Permasalahan

Kita akan memaparkan beberapa permasalahan yang perlu banyak mendapat perhatian, yaitu;

Pertama
Aturan shaf jika dua orang

Apabila ada dua orang melakukan shalat, sedang salah seorang dari keduanya menjadi imam, maka bagaimana keduanya berdiri…??

Diriwayatkan dari Ibnu Abbas r.a, dia berkata, “Suatu hari aku bermalam di rumah bibiku Maimunah, kemudian Rasulullah Shallallaahu ‘alaihi wa sallam shalat Isya’ kemudian beliau datang dan shalat empat raka’at lalu beliau tidur, kemudian beliau bangkit lagi menunaikan shalat, maka aku datang dari sebelah kirinya –dalam riwayat yang lain, maka aku berdiri di sampingnya- kemudian beliau meindahkanku ke sebelah kanannnya, lalu shalat lima raka’at….(HR. al-Bukhari secara lengkap).

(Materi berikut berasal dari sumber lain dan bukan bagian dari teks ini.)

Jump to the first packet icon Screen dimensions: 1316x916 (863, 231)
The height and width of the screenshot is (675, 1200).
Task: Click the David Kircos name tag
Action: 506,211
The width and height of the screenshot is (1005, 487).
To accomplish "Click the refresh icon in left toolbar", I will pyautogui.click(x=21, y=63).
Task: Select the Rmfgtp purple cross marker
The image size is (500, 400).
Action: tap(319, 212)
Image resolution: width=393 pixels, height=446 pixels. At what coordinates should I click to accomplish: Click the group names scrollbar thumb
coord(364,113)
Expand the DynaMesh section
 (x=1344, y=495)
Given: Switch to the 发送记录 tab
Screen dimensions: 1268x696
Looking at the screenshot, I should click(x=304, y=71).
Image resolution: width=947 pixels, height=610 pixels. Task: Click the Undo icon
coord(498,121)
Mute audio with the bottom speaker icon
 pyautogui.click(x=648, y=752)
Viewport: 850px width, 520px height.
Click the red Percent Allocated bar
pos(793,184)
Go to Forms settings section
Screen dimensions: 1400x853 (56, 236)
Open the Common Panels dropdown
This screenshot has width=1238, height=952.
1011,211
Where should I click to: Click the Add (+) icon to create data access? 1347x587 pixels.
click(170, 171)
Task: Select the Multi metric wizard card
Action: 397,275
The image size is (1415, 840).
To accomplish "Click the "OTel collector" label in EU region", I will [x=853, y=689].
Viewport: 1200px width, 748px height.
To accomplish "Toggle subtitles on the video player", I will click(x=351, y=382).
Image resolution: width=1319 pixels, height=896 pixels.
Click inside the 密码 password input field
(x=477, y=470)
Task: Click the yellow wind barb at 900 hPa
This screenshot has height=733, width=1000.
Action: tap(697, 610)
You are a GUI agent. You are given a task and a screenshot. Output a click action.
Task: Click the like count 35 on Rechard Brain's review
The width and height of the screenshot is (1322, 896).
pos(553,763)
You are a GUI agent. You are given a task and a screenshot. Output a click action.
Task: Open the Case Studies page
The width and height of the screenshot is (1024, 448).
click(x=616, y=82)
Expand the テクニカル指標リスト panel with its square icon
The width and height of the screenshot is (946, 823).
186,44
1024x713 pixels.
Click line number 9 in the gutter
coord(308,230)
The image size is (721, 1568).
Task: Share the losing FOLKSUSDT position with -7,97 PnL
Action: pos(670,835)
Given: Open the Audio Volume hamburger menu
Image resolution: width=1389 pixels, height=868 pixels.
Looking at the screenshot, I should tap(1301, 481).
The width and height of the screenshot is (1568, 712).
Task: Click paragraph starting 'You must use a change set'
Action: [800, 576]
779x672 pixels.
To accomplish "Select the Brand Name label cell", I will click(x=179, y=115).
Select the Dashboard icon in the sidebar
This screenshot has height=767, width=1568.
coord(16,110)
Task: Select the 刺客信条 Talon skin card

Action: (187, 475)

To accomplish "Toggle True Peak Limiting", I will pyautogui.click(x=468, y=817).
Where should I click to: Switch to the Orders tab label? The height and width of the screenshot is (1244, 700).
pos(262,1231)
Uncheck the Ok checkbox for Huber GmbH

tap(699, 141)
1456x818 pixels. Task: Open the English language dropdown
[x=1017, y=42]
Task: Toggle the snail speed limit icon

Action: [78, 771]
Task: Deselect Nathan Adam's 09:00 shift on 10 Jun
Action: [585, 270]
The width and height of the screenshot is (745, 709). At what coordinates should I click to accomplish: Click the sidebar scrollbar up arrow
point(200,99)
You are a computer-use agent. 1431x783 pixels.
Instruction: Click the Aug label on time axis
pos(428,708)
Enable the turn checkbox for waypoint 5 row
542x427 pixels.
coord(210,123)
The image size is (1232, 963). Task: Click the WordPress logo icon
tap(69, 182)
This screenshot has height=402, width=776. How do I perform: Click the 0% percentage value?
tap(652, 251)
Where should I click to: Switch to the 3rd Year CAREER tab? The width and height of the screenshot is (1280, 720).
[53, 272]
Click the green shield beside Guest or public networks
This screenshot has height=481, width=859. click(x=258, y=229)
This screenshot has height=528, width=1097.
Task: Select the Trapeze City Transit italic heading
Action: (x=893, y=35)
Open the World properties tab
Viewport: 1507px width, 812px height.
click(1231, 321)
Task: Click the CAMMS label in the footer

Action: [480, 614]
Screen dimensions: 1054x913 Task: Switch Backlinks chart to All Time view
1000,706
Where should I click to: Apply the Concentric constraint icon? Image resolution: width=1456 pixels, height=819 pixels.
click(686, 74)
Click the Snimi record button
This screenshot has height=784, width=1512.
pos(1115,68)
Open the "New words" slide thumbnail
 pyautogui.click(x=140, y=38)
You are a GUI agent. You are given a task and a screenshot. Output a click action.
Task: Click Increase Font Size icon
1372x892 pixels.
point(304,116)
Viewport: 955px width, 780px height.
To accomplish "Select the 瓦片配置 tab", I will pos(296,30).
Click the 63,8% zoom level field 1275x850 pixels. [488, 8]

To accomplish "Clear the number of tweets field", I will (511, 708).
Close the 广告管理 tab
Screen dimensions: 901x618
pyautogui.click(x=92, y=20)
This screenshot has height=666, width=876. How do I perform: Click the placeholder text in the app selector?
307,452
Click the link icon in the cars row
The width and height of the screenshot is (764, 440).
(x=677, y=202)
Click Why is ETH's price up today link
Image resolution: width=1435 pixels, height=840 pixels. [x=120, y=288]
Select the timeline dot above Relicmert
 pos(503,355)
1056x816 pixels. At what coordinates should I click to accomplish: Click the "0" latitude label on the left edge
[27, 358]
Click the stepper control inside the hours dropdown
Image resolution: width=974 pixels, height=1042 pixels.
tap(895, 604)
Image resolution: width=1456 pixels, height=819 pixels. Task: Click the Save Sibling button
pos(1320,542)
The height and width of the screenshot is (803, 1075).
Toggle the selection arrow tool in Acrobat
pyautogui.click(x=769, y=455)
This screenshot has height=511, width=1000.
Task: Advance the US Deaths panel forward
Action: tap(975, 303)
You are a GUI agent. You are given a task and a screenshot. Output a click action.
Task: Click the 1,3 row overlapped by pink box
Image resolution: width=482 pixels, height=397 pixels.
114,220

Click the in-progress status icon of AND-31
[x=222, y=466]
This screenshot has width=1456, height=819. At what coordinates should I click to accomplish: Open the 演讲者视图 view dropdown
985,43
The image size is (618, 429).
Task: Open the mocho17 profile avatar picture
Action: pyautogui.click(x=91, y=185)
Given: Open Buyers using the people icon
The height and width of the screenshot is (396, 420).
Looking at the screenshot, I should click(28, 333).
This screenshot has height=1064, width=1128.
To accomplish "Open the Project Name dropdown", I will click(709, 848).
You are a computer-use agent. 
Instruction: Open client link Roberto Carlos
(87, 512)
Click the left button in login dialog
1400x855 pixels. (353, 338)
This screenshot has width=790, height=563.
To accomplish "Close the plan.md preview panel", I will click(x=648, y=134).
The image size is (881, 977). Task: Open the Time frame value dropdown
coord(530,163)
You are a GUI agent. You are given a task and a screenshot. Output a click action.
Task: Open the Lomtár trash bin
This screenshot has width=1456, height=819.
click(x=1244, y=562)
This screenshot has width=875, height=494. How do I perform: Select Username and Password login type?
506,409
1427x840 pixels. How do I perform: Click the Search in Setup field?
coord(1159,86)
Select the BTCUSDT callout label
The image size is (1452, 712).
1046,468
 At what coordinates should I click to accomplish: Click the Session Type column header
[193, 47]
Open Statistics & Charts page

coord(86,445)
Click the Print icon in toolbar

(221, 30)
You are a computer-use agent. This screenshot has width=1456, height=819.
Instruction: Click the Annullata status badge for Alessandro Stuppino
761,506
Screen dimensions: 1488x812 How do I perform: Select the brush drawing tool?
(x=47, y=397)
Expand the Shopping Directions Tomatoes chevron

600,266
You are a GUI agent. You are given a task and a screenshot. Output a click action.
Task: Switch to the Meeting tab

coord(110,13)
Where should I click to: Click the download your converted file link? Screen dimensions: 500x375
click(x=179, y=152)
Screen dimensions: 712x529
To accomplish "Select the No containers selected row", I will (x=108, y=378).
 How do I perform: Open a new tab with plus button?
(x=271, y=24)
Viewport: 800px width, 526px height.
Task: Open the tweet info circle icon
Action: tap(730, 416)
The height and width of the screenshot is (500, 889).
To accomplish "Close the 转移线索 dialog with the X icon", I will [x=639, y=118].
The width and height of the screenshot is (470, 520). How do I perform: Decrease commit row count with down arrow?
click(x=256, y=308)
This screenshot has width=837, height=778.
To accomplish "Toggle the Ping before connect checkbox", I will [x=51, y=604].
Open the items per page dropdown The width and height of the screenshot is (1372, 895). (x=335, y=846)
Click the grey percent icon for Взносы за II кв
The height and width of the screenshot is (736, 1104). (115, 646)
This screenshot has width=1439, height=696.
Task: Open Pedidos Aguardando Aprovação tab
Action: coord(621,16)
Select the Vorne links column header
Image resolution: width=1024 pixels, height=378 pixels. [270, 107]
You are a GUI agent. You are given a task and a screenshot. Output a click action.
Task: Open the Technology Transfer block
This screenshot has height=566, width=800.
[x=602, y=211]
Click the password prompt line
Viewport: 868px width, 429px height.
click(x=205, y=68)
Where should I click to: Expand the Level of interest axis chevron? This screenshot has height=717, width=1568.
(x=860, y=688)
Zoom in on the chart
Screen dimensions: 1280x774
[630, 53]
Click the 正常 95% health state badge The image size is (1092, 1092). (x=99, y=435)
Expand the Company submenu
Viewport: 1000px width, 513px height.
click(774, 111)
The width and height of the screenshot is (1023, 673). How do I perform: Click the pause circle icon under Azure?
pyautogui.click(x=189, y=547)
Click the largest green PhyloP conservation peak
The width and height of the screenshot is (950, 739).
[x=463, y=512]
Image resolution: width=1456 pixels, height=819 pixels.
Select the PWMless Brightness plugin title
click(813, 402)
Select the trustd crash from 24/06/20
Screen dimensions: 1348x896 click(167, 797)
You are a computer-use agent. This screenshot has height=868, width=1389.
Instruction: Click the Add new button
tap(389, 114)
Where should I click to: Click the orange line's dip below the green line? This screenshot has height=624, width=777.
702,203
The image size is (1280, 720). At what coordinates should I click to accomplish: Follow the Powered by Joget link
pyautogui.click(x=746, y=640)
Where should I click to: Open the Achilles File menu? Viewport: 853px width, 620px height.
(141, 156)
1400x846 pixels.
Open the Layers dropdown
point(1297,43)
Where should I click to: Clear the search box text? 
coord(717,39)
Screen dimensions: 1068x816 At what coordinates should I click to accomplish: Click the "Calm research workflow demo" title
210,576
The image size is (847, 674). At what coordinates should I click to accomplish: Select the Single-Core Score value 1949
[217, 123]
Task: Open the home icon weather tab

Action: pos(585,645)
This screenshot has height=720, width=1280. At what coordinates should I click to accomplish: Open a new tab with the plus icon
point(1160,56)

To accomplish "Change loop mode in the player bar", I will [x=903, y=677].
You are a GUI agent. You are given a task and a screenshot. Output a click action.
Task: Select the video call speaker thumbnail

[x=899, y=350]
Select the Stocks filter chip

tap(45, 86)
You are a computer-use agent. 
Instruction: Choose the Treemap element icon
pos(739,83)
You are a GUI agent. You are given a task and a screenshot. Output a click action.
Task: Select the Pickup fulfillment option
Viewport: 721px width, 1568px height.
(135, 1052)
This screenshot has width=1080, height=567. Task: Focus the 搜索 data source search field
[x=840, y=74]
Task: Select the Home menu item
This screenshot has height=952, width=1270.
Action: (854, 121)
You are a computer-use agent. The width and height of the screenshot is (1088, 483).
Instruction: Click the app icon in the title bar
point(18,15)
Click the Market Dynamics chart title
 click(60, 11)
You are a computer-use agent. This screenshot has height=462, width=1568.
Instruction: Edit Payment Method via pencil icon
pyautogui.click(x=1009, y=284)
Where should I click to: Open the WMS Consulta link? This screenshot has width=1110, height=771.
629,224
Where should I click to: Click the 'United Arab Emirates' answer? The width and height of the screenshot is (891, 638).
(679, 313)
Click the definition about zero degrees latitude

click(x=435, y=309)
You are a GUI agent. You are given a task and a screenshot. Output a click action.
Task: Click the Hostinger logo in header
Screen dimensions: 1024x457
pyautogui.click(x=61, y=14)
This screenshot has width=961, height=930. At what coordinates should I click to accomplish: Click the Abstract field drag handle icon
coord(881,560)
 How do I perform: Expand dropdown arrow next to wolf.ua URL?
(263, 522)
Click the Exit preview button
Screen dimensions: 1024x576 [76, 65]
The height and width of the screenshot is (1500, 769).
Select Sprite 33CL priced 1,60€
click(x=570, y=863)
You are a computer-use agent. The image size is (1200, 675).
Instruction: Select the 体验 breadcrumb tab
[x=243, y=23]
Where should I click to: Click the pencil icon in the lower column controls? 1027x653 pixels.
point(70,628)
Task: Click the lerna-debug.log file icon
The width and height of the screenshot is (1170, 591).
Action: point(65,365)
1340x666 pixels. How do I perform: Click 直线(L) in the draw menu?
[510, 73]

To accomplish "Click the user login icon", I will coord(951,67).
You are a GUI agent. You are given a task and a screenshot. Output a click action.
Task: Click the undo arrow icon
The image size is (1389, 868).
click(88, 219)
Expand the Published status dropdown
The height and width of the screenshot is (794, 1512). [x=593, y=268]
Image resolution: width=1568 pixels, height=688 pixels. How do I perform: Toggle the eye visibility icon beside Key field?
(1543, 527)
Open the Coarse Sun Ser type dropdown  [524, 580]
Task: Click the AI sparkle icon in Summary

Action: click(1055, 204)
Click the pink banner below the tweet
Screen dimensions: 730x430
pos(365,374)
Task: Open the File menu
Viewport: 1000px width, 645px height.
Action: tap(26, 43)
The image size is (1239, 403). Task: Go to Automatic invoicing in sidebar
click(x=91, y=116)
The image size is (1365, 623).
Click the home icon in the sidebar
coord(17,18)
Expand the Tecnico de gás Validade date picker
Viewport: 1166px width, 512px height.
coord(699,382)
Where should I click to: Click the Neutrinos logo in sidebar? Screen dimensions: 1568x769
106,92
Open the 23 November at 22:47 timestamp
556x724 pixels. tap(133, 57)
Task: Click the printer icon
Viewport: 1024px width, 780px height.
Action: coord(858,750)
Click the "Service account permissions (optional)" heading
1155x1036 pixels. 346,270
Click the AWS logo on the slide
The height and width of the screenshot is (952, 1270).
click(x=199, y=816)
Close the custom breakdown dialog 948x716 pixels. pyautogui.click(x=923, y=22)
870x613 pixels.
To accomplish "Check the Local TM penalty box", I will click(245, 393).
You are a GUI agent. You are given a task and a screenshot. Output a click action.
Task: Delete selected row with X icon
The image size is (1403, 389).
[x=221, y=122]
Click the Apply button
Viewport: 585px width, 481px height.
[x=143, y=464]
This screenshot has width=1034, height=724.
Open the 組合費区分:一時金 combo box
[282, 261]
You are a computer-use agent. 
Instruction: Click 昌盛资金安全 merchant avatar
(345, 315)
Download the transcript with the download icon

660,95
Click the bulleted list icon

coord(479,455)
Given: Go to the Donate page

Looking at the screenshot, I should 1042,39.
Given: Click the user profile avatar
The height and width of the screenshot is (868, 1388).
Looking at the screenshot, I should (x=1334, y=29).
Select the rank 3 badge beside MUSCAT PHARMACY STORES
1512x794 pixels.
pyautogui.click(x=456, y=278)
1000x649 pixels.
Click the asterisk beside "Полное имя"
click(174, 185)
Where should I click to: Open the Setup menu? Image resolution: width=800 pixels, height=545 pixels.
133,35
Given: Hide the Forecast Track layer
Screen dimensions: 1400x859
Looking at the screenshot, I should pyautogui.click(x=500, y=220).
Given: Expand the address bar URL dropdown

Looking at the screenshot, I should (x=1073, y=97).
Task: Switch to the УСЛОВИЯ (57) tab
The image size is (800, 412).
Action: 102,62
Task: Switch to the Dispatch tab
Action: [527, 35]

Dan telah berkata al-Bukhari dalam kitabnya bab “Berdiri di sebelah kanan imam dengan sepatu (kaki) sejajar apabila berdua”. Dari sini secara figh beliau berpendapat bahwa seorang makmum berdiri di sebelah kanan imam dengan sepatu (kaki) sejajar, maka tidak diperkenankan salah seorang berdiri lebih ke belakang atau ke depan, dan tidak juga menjauh seperti shalatnya orang-orang dalam shaf. Dan yang demikian karena Ibnu Abbas r.a mengatakan, “Kemudian aku berdiri di sampingnya”, dan ini mengandung pengertian sejajar sebagaimana perkataan Ibnu Hajar al-Asdqalaniy di dalam kitabnya al-Fath.

Kedua
Shalat sendirian di belakang shaf

Apabila seseorang masuk masjid, kemudian didapati manusia telah melakukan shalat, dan dia tidak mendapatkan celah kosong di shaf yang terakhir apa yang harus dia lakukan….??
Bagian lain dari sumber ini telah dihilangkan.